As regards training before deployment, the answer is less obvious, although the Google Spain case teaches us that the balancing of the legitimate interests pursued by search engines and internet users with the interests or fundamental rights and freedoms of the data subject to whom the data pertains can lead to a compromise: the processing is lawful up until a legitimate request to deletion is received by the data controller. ChatGPT is obviously different from Google search engine, at least in its 2014 version [although they are getting closer by the day]; one notable difference being the ease with which data subjects would be able to exercise their rights, and in particular their rights to object and to deletion [exercising one’s data protection rights becomes harder with generative language models like ChatGPT to say the least].

However, and this is an important caveat, which will have implications for both child and adult user experience, the legal assessment is further complicated if we consider children.

The EDPB decision 2/2022 suggests that the legitimate interest legal basis is not straightforward to use when the data subjects are minors, although it accepts that Article 6(1)(f) remains in principle available when Article 6(1)(b) cannot be relied upon (para. 105).
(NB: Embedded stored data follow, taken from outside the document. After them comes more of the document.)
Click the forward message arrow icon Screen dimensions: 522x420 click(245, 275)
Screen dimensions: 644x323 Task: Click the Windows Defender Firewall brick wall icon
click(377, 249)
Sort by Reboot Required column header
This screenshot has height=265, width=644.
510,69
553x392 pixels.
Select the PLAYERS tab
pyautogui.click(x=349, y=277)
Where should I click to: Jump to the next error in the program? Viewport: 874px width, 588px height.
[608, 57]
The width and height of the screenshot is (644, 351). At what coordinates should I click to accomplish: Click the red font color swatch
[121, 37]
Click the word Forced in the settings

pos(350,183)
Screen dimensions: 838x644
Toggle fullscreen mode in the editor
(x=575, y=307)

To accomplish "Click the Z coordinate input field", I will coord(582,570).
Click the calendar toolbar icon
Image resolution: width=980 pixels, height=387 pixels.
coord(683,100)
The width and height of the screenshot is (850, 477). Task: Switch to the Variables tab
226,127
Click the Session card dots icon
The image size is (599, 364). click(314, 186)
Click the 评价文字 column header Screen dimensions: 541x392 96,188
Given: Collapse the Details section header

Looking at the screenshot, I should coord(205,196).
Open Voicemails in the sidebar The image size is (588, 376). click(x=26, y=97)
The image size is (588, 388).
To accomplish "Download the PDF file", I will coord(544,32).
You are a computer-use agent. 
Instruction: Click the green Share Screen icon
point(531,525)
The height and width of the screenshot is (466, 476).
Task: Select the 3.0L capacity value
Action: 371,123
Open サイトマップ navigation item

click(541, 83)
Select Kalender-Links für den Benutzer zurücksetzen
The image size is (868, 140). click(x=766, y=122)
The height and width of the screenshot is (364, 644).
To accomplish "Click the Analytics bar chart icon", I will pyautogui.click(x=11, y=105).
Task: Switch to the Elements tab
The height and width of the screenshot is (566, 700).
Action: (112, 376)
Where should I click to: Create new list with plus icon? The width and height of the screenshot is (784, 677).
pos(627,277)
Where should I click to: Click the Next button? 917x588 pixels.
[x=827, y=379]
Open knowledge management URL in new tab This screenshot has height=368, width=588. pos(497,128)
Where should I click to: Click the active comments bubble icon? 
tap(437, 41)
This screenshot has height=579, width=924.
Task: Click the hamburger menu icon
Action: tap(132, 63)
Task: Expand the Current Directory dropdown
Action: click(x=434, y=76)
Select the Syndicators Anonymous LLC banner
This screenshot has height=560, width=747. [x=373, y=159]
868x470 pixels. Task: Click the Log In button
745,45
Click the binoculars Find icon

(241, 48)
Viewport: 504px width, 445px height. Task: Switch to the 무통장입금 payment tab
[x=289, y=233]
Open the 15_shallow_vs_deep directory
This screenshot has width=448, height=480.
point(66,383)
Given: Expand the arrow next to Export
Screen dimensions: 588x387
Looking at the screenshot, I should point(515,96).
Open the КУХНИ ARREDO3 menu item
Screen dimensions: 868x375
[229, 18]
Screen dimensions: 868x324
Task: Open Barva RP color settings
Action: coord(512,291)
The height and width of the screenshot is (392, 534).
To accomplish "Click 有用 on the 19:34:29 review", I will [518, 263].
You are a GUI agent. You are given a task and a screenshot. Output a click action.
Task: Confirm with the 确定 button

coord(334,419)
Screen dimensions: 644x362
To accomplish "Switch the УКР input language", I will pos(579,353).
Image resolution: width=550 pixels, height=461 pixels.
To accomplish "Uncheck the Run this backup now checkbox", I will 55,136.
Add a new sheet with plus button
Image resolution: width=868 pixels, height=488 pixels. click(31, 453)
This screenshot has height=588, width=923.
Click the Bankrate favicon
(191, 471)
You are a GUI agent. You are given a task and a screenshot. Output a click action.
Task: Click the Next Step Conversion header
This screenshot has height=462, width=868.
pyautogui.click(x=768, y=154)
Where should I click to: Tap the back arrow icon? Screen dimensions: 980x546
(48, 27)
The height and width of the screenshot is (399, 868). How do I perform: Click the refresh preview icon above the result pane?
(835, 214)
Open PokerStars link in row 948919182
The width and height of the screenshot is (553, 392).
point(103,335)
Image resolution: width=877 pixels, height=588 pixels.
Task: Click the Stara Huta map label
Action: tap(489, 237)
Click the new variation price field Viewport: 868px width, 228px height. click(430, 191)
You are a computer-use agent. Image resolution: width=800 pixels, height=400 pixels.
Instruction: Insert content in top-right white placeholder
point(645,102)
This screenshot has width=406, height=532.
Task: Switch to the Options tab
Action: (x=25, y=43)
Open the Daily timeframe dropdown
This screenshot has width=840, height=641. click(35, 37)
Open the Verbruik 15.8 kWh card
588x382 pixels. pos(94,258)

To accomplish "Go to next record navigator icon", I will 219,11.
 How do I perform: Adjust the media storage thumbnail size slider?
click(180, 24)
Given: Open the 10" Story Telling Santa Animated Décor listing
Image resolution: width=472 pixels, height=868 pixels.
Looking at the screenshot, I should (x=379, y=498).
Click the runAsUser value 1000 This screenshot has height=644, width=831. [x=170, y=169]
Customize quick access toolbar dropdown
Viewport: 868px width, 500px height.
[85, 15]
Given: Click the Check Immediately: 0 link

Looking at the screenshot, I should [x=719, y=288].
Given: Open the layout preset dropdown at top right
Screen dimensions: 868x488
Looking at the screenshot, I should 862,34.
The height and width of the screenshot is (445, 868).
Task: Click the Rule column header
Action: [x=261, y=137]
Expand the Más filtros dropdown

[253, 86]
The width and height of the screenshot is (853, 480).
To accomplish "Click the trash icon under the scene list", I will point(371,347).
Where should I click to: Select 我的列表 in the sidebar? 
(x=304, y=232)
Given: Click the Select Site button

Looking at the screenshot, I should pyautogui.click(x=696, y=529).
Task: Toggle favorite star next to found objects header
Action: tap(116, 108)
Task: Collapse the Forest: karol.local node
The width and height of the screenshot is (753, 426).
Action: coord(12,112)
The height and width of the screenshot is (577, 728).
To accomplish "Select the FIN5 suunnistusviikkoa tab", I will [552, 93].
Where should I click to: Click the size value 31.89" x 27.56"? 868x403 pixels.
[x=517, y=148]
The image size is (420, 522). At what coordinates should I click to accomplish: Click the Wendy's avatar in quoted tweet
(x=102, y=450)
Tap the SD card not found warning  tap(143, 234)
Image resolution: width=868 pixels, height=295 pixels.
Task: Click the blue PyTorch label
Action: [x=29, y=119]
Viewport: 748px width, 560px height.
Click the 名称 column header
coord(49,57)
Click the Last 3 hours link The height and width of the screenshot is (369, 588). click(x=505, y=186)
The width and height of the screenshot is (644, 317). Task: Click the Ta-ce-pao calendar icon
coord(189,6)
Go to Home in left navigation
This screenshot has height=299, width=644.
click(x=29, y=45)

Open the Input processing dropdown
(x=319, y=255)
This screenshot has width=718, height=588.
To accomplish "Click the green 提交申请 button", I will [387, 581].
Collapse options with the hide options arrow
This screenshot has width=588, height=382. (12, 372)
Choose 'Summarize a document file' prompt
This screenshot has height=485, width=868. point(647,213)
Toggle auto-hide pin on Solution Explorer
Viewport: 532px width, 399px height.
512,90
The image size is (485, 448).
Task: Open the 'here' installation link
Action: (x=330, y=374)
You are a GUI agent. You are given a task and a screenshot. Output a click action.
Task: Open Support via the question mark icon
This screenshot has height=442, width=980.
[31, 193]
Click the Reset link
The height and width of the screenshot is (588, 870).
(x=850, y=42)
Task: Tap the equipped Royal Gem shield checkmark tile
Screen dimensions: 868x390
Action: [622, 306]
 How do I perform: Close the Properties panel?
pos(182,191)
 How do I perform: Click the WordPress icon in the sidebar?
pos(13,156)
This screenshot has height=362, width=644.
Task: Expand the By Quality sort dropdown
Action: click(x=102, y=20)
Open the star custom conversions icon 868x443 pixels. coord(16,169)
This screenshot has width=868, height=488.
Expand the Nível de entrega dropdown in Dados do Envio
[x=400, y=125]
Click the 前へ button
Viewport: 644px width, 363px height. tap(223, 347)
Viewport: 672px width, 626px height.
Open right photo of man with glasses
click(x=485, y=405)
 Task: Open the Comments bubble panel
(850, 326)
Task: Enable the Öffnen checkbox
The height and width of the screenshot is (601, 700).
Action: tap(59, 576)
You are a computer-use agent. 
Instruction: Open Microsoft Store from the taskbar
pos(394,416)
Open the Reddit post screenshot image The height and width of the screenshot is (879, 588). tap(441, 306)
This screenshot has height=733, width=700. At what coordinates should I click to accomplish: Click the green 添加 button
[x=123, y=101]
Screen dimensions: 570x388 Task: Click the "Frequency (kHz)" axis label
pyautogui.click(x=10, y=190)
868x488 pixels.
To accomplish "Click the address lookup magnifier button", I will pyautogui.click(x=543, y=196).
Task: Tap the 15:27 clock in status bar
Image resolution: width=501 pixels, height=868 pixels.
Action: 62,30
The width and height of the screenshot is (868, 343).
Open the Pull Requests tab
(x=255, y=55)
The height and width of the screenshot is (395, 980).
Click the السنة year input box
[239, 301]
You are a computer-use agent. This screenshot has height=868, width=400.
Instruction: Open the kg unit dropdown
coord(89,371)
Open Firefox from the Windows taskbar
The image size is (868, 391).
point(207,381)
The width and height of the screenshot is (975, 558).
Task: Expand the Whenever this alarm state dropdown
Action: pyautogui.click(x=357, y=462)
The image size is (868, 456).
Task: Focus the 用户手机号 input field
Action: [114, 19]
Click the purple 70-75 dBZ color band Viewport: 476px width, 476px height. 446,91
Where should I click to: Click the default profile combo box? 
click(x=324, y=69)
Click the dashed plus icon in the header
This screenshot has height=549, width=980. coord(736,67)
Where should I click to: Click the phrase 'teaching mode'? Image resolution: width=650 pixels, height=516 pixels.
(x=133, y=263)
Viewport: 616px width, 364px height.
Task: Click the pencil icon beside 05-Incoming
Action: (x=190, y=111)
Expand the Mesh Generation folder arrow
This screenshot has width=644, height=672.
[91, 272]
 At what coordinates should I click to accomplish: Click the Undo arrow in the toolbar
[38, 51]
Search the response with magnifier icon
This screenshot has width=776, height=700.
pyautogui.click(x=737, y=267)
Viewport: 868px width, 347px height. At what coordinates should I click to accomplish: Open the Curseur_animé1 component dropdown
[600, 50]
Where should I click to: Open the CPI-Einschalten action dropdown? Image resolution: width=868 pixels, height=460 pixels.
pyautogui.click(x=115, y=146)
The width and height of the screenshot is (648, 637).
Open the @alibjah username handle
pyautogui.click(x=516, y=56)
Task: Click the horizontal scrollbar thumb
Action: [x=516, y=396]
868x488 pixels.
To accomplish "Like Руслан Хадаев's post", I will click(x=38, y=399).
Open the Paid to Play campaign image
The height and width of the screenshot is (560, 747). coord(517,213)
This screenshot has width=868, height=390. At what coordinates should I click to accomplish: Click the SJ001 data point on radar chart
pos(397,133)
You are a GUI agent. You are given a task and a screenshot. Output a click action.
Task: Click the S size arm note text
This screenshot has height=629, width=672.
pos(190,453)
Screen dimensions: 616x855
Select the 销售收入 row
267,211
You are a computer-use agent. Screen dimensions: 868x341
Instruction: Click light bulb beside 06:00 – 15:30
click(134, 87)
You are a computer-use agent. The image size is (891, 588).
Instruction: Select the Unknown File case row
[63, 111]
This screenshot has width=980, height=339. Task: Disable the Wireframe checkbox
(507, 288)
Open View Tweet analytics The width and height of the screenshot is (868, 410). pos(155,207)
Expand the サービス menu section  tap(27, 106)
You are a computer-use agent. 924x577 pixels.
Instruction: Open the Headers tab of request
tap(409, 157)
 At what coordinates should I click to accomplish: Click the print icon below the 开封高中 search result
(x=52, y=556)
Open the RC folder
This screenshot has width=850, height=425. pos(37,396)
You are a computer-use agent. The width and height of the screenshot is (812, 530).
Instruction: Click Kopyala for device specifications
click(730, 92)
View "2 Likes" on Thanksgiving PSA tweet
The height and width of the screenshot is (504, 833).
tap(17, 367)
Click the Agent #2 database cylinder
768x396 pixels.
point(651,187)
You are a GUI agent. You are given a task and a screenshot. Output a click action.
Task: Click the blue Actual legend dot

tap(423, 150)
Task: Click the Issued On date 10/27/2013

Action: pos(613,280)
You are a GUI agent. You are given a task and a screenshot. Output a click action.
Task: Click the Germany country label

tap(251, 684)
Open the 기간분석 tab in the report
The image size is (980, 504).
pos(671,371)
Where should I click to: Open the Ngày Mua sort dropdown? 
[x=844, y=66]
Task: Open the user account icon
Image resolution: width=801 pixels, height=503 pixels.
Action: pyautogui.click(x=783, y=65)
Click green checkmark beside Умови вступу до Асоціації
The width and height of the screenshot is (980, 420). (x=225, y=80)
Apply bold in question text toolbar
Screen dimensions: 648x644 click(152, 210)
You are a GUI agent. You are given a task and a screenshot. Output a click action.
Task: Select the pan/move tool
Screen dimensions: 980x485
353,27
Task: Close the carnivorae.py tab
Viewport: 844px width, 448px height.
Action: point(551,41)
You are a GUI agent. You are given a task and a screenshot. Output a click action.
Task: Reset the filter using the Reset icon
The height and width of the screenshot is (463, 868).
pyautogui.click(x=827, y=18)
The EDPB [rightly] stresses that “[i]n order to ensure that the interests and fundamental rights and freedoms of data subjects do not override the legitimate interests pursued, the safeguards in question must be adequate and sufficient, and must unquestionably and significantly reduce the impact on data subjects.” [Note that in this case the Irish SA had found that that “the contact information processing by [Meta IE] (both before September 2019, and after) result[ed] in high risks to the rights and freedoms of child users, for the purposes of Article 35(1) GDPR”.

Although the Italian SA refers to GDPR Article 8, parental consent should not necessarily work for all processing activities [or does it ?]. The EDPB in its guidance on consent states that “Generally, consent can only be an appropriate lawful basis if a data subject is offered control and is offered a genuine choice with regard to accepting or declining the terms offered or declining them without detriment.” Technically speaking, service improvement is probably one only logical candidate for consent here, while service provision should be based upon the legitimate interests of the data controller and third parties for users who cannot validly enter into enforceable contracts. [It’s unclear whether the IT SA has this distinction in mind].

Assuming parental consent can cure lawfulness, this will mean implementing age verification or estimation techniques that are more impactful but also potentially more intrusive than age declaration. The Italian SA expressly stated that it was in favour of age estimation measures when discussing its order targeting Tik Tok. [Other SAs such as the French SA are more cautious with age verification and estimation techniques, see here,].

However, assuming parental consent can cure lawfulness, it is not obvious why data protection law would require content filtering measures…., unless the legal basis for service provision is in fact the legitimate interest legal basis which would require implementing protective measures for children [at least in theory].

This is where data protection meets online safety! One should however be careful when merging the two together and associating content filtering measures with GDPR Article 25 or data protection by design and by default too quickly, without carefully unpacking their implications [carefully unpacking the implications of age verification and age estimation would also be a good idea by the way!].

Post Scriptum: There are many [important] reasons [slightly different from the absence of content filtering], which would justify halting the release of ChatGPT (see here). Let’s hope more SAs will follow and help unpack the high risks to the fundamental rights of all data subjects.